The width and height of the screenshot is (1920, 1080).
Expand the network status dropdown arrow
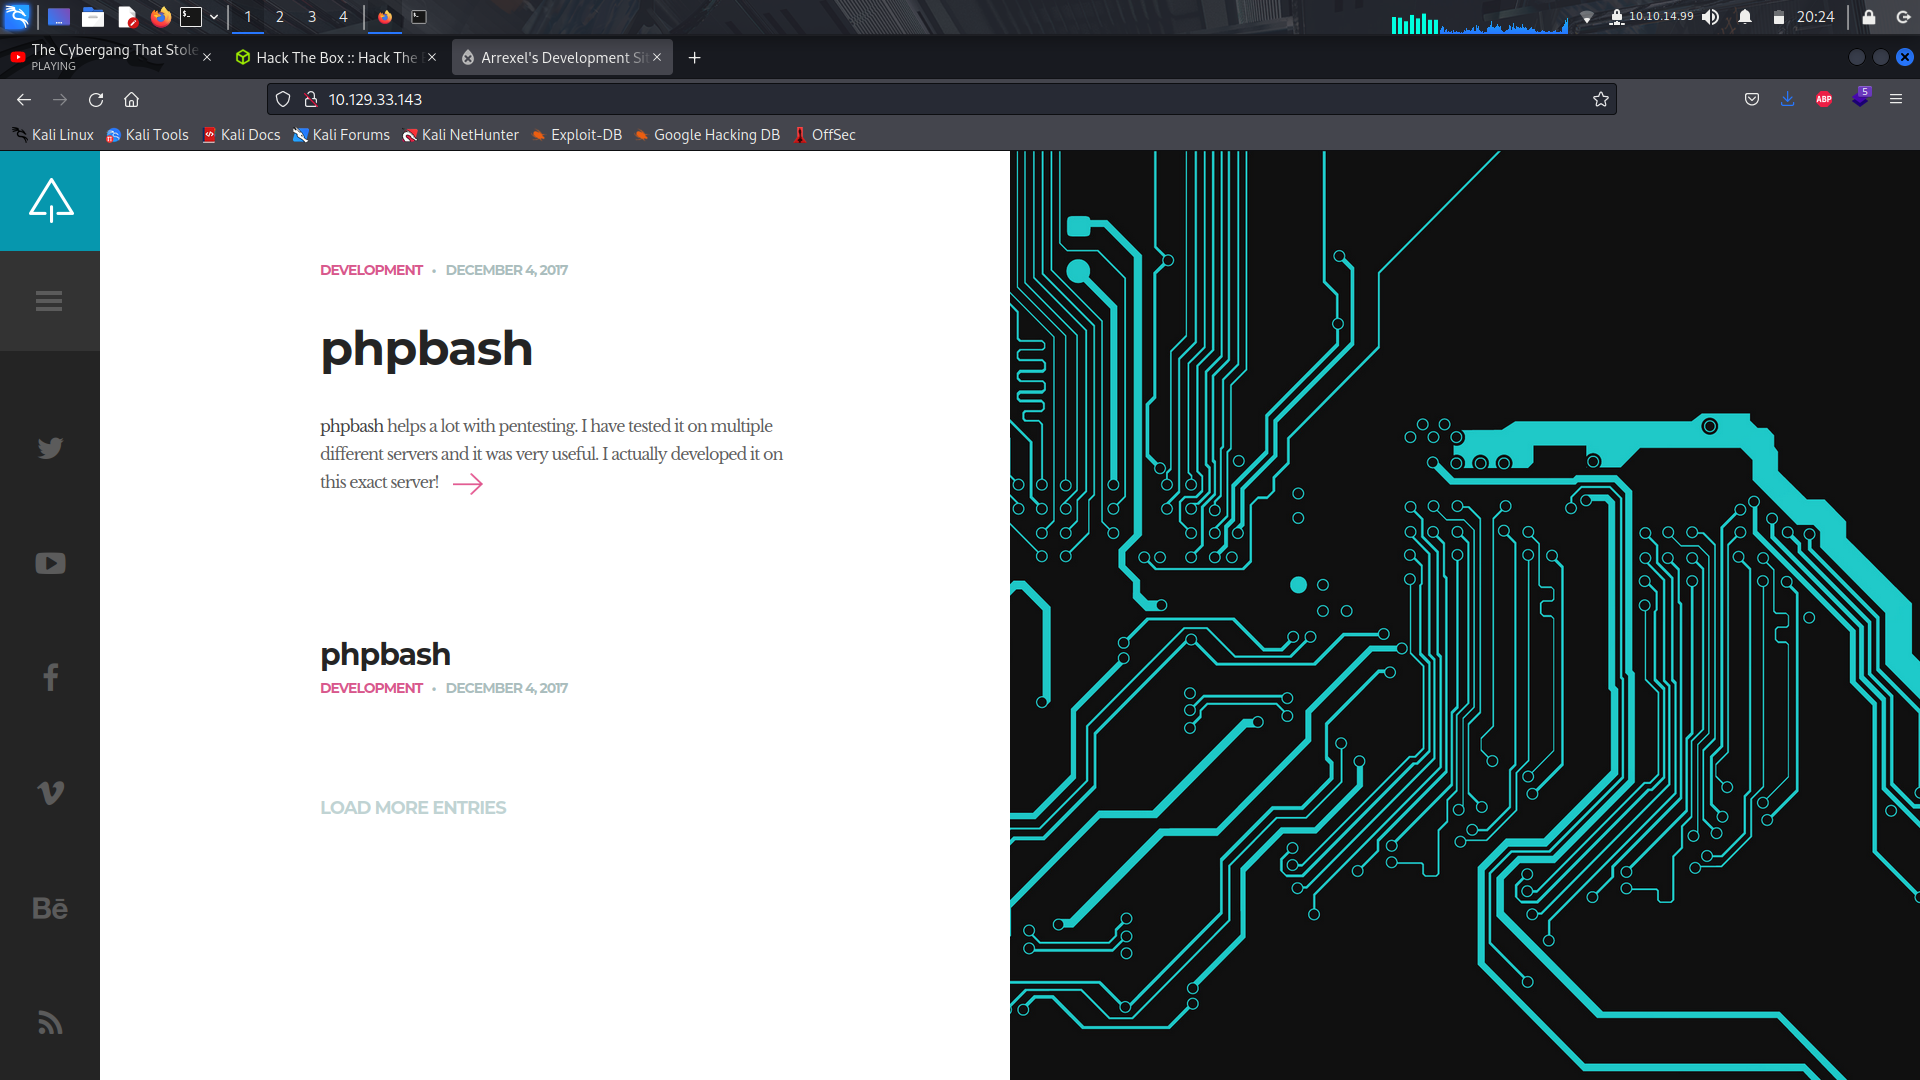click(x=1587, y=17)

==*==

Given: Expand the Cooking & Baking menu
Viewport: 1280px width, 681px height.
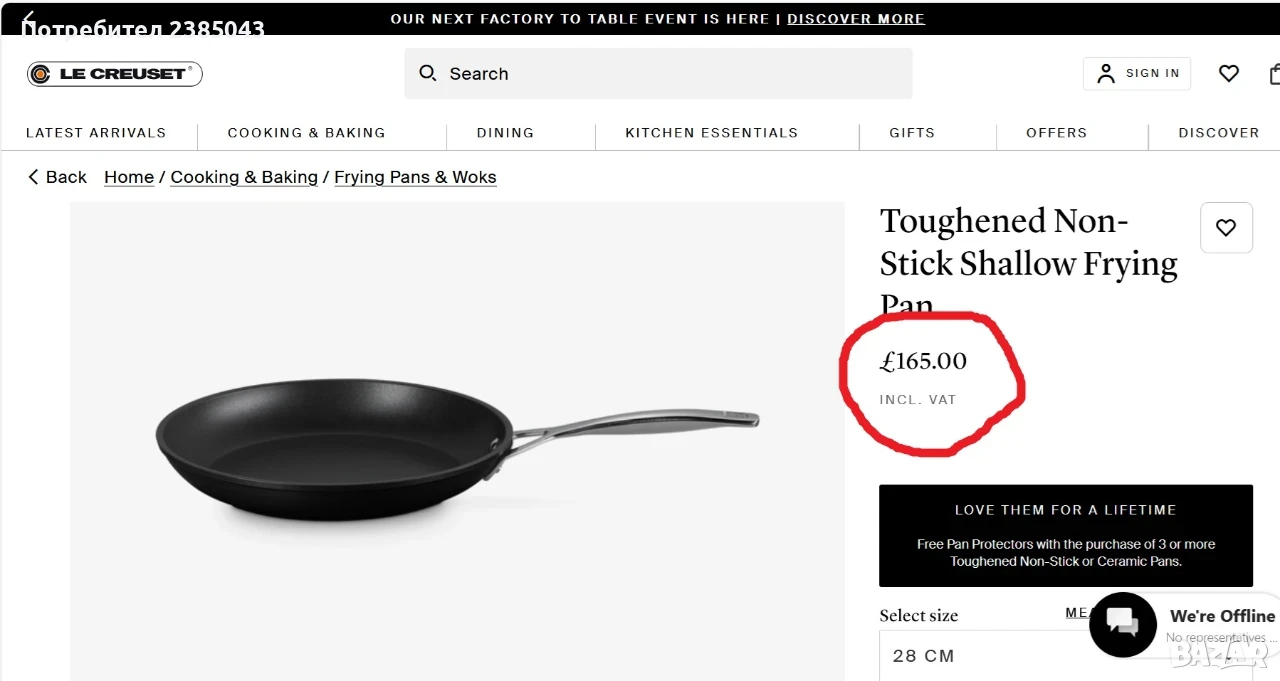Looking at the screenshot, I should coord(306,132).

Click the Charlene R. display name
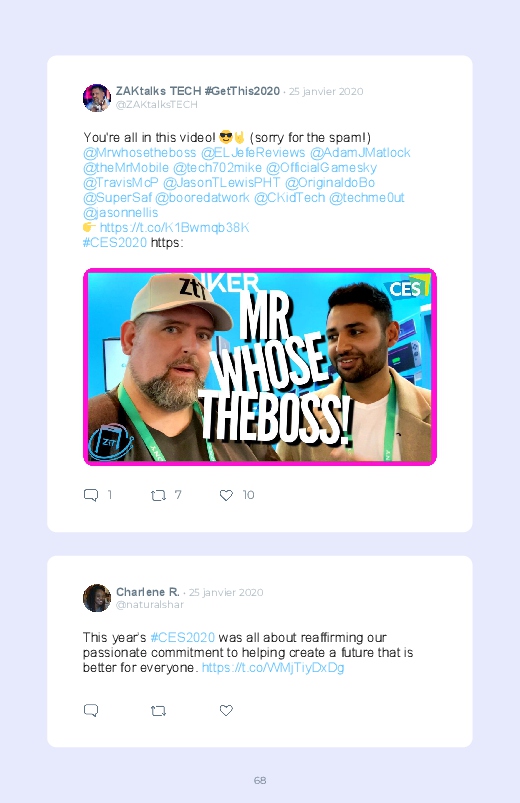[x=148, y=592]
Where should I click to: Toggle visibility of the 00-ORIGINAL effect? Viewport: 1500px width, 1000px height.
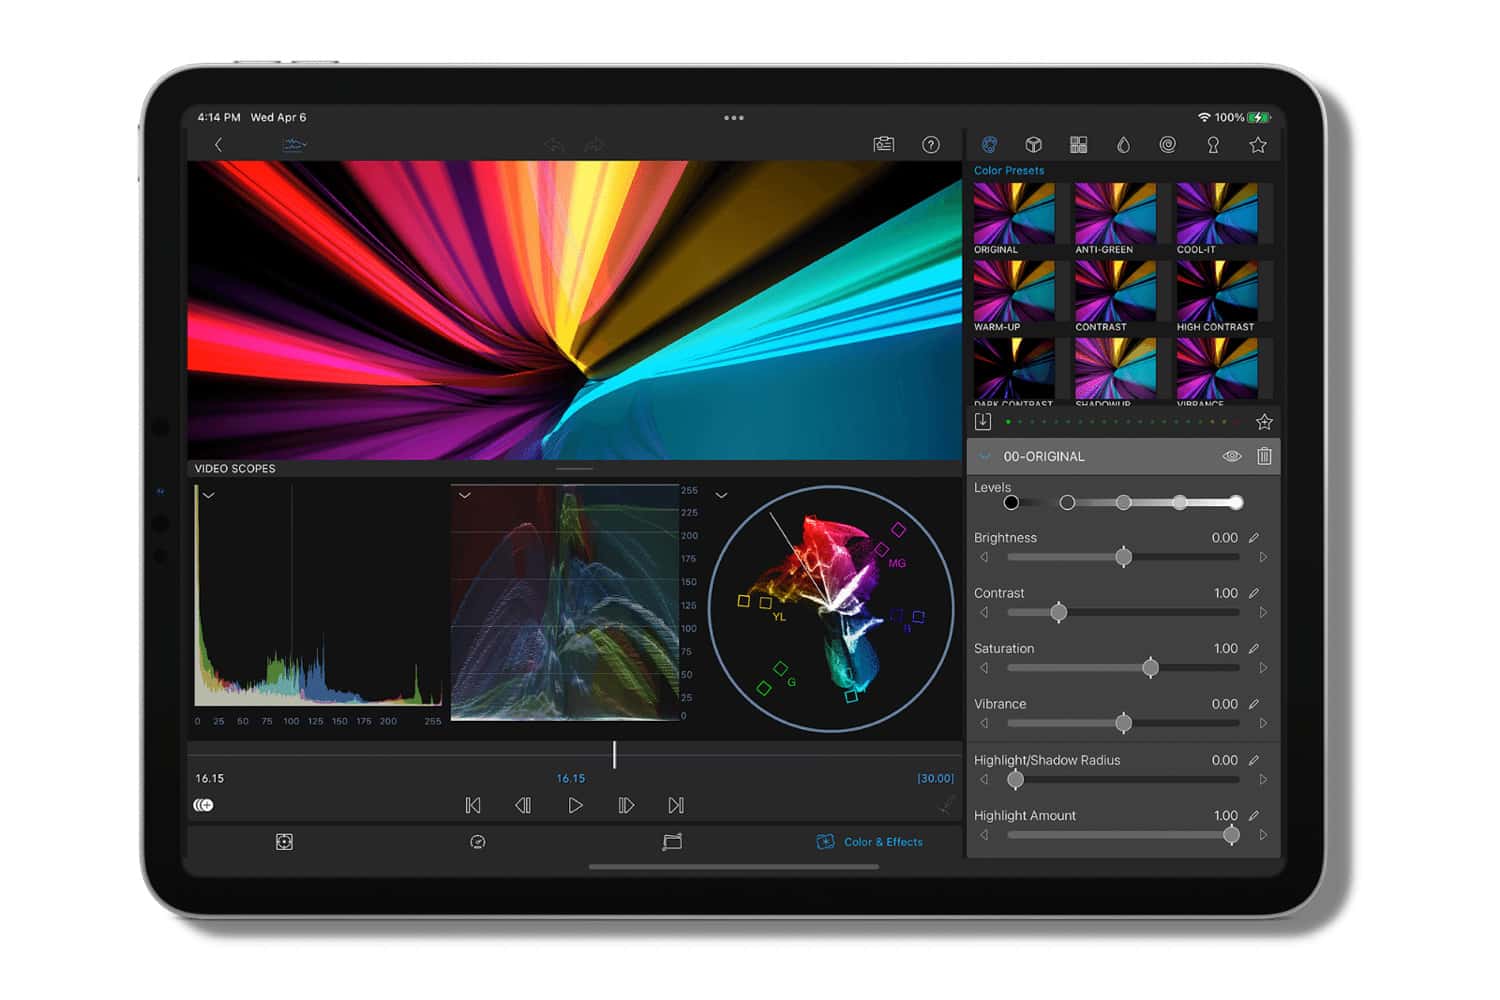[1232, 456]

==*==

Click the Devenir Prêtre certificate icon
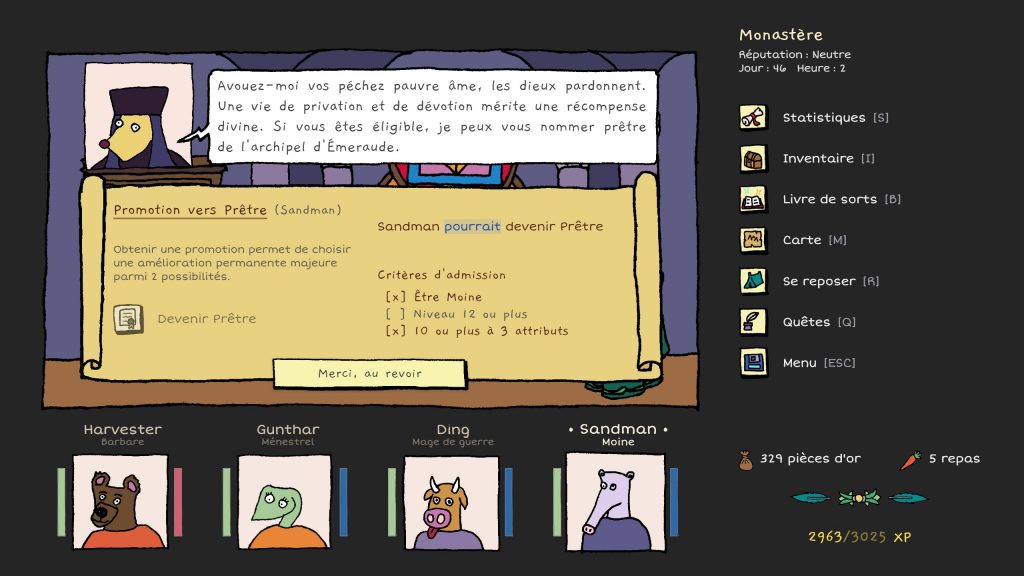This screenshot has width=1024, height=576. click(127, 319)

==*==

**Exercise details**. Output the lines above, starting with the line containing "Click the Charlene R. display name" and going on through the line containing "[1232, 456]", with both of those lines included. Leave the pictures out.

**Finished task**.
Click the Charlene R. display name
[x=148, y=592]
Where should I click to: Toggle visibility of the 00-ORIGINAL effect? Viewport: 1500px width, 1000px height.
[1232, 456]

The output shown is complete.